* _Aim of the exercise_
Produce word for word the lines of the data below running from the one that has "Policial (175, 176)" to the one that has "Destacadas (85, 176)", inclusive, and no others.

* _Provided records_
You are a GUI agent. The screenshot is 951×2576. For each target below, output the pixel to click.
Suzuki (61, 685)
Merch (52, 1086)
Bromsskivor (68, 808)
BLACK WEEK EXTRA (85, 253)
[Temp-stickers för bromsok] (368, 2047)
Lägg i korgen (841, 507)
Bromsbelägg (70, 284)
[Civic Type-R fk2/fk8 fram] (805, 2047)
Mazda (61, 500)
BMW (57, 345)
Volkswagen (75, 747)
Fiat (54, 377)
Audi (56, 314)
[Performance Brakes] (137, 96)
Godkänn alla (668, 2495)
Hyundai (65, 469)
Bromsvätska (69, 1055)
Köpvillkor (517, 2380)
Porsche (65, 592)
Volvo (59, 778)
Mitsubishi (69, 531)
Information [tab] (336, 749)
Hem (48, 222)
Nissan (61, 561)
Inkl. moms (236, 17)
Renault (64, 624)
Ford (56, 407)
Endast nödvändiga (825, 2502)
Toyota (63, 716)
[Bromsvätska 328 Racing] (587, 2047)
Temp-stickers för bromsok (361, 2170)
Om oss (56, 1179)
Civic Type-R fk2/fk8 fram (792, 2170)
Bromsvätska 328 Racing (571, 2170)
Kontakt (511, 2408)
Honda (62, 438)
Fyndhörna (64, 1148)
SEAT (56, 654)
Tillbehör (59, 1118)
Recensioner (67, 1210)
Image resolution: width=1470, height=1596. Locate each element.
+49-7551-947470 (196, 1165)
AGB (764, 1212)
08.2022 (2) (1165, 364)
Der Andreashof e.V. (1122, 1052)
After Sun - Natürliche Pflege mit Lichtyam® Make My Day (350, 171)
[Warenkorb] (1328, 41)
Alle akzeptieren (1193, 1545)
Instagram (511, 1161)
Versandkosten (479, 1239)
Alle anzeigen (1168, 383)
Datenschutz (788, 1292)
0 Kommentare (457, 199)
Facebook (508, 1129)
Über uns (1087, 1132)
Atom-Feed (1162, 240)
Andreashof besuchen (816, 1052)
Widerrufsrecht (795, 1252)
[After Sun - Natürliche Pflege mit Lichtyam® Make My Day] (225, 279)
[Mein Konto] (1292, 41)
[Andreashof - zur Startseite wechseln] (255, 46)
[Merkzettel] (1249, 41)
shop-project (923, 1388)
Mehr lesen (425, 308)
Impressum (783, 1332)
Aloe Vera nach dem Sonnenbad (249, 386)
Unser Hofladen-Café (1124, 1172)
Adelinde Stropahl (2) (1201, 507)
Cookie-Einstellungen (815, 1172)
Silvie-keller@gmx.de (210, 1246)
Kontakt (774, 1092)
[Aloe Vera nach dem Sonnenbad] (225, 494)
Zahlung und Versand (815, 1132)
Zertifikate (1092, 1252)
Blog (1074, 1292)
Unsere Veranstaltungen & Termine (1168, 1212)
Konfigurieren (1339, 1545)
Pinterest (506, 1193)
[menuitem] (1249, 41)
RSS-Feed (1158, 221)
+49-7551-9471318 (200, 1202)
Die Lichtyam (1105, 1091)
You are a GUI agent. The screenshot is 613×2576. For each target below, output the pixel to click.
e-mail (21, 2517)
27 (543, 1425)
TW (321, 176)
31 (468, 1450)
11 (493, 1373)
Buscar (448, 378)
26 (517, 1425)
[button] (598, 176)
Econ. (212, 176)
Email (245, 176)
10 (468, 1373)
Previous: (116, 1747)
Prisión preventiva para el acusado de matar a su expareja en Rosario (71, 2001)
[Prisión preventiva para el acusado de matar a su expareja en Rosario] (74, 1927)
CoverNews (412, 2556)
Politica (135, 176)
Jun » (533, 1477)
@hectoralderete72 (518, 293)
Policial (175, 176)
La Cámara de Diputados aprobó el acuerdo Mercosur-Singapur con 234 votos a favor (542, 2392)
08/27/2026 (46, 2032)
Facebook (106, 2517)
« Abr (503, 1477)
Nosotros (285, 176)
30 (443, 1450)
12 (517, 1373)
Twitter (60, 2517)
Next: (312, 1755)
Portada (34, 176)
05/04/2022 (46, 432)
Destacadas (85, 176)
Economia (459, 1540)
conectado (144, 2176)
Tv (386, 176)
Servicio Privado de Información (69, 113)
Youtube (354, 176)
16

* _Answer to this task_
Policial (175, 176)
La Cámara de Diputados aprobó el acuerdo Mercosur-Singapur con 234 votos a favor (542, 2392)
08/27/2026 (46, 2032)
Facebook (106, 2517)
« Abr (503, 1477)
Nosotros (285, 176)
30 (443, 1450)
12 (517, 1373)
Twitter (60, 2517)
Next: (312, 1755)
Portada (34, 176)
05/04/2022 (46, 432)
Destacadas (85, 176)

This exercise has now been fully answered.